SOURCE / ECONOMY
China’s manufacturing PMI expands at slower pace in Feb
Published: Feb 28, 2021 05:04 PM
People work at a workshop of Harbin Dongan Automotive Engine Manufacturing Co., Ltd. in northeast China's Heilongjiang Province, Feb. 25, 2021. In January 2021, the company's product sales and sales revenue increased by 10.79 percent and 18.34 percent year on year respectively. (Xinhua/Wang Jianwei)

People work at a workshop of Harbin Dongan Automotive Engine Manufacturing Co., Ltd. in northeast China's Heilongjiang Province, Feb. 25, 2021. In January 2021, the company's product sales and sales revenue increased by 10.79 percent and 18.34 percent year on year respectively. (Xinhua/Wang Jianwei)



China's manufacturing activity remained in expansion territory in February, but at a slower pace compared with January, due to the impact of the Spring Festival holidays and COVID-19 flare-ups earlier this year, said analysts. 

The official manufacturing Purchasing Managers' Index (PMI) fell from 51.3 in January to 50.6, data from the National Bureau of Statistics (NBS) released on Sunday showed, with supply and demand continuing to expand, but at the slowest level since May 2020.

"The Spring Festival holidays, which fell in the middle of February, had a great impact on the production and business of enterprises, reducing the vitality of the manufacturing sector," said Zhao Qinghe, NBS senior statistician. 

The production index and new order index were down 1.6 and 0.8 points respectively from January. But overall manufacturing activity remained stable. In particular, production and new orders in medicine, electrical machinery and equipment sectors remained robust, Zhao said.

### THE DATA:
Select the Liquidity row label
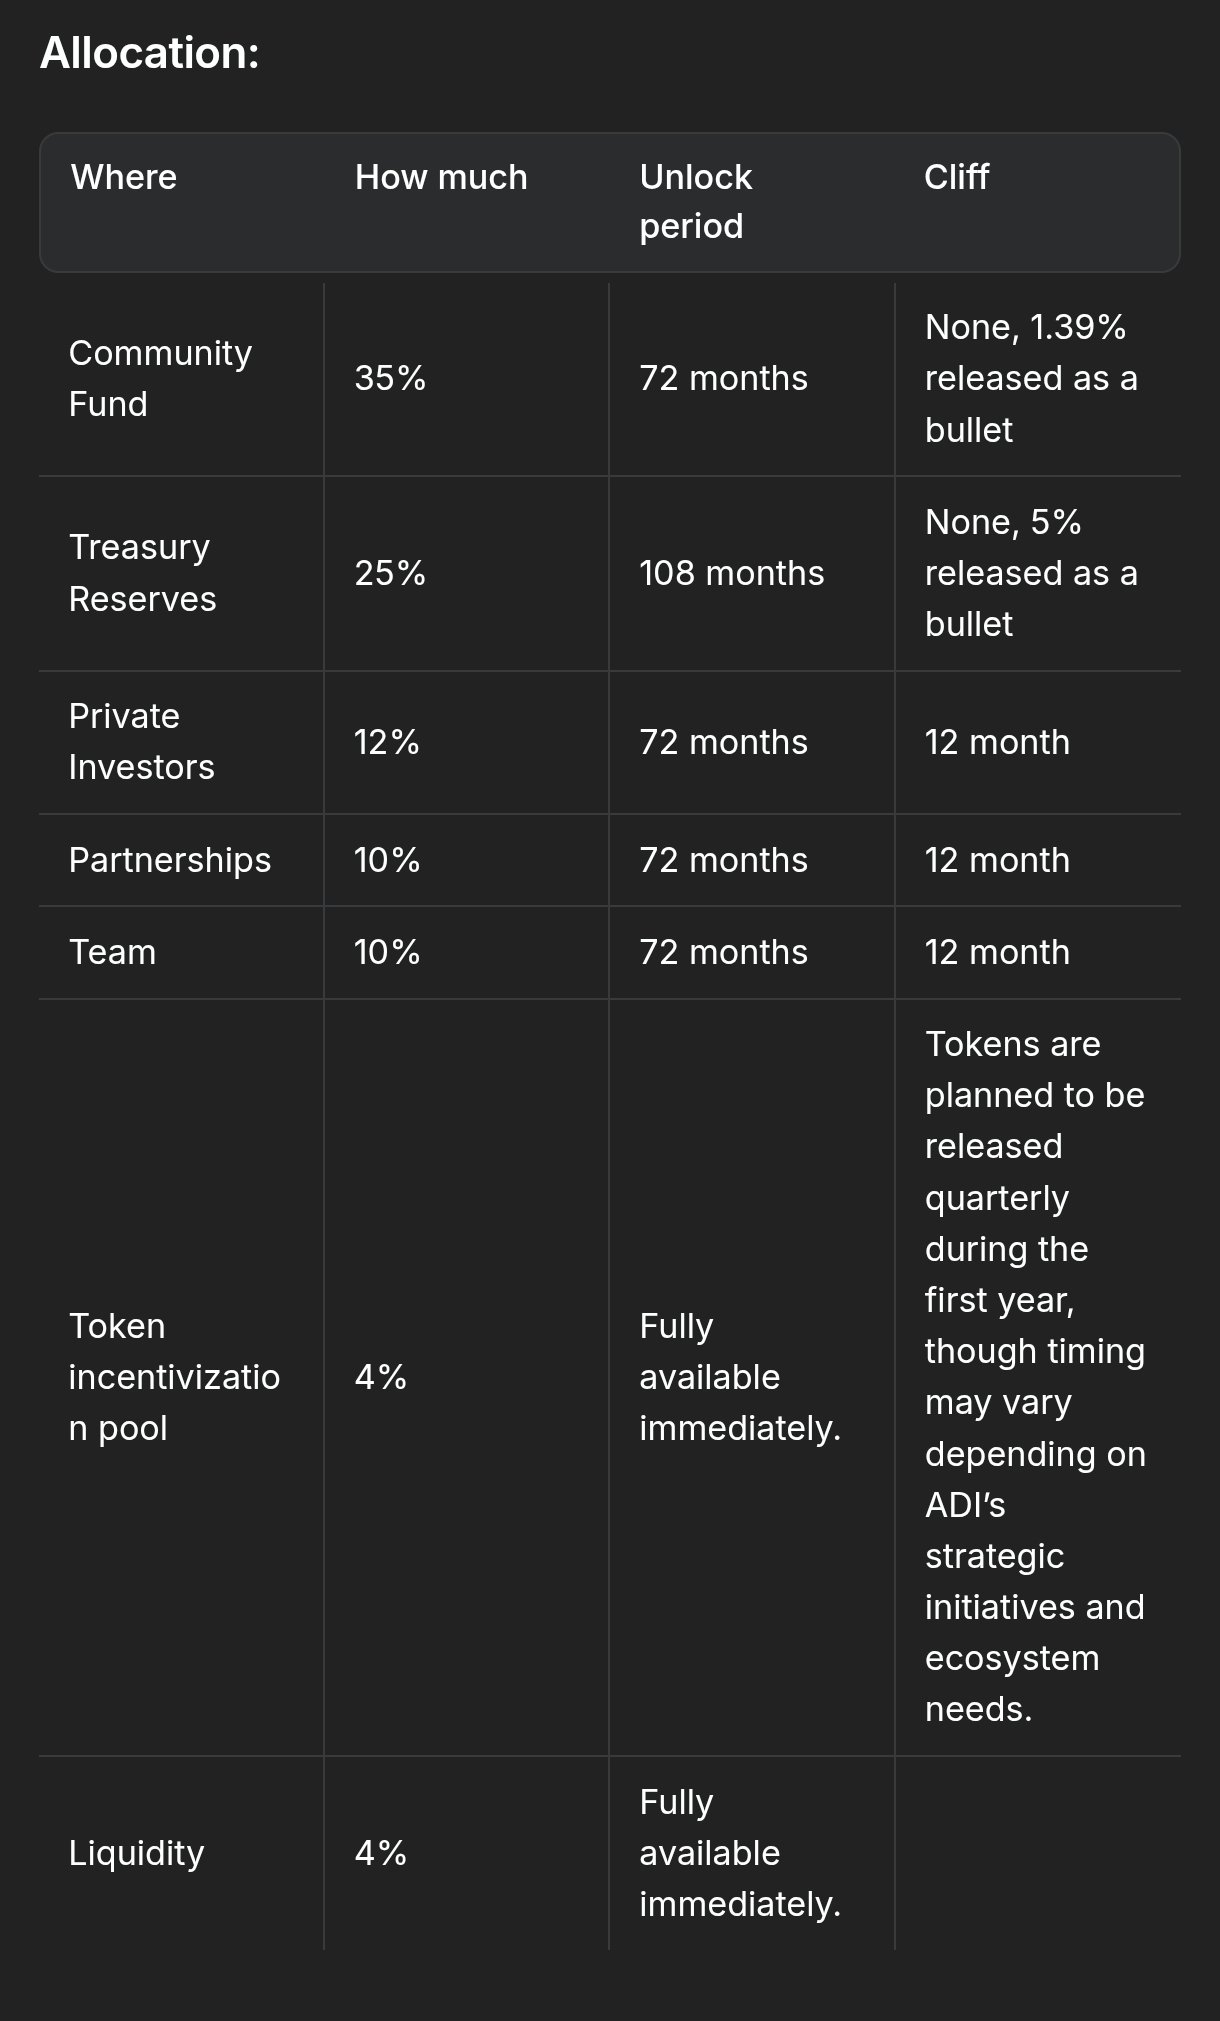 pos(136,1853)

### COMPLETE THE FOLLOWING:
(1) In the article on China's manufacturing PMI, rewrite the passage between "China's manufacturing activity" and "since May 2020.", inclusive, substituting "Lunar New Year" for "Spring Festival".
(2) For each statement, answer yes or no according to the article on China's manufacturing PMI, and quote the words from it that settle the matter.
(a) The official manufacturing PMI dropped from 51.3 in January to 50.6.
(b) The production index was down 0.8 points from January.
(c) Zhao Qinghe is a senior statistician at the NBS.

### EXERCISE ANSWERS:
(1)
China's manufacturing activity remained in expansion territory in February, but at a slower pace compared with January, due to the impact of the Lunar New Year holidays and COVID-19 flare-ups earlier this year, said analysts. 

The official manufacturing Purchasing Managers' Index (PMI) fell from 51.3 in January to 50.6, data from the National Bureau of Statistics (NBS) released on Sunday showed, with supply and demand continuing to expand, but at the slowest level since May 2020.

(2)
(a) Yes: "The official manufacturing Purchasing Managers' Index (PMI) fell from 51.3 in January to 50.6"
(b) No: "The production index and new order index were down 1.6 and 0.8 points respectively from January."
(c) Yes: "said Zhao Qinghe, NBS senior statistician."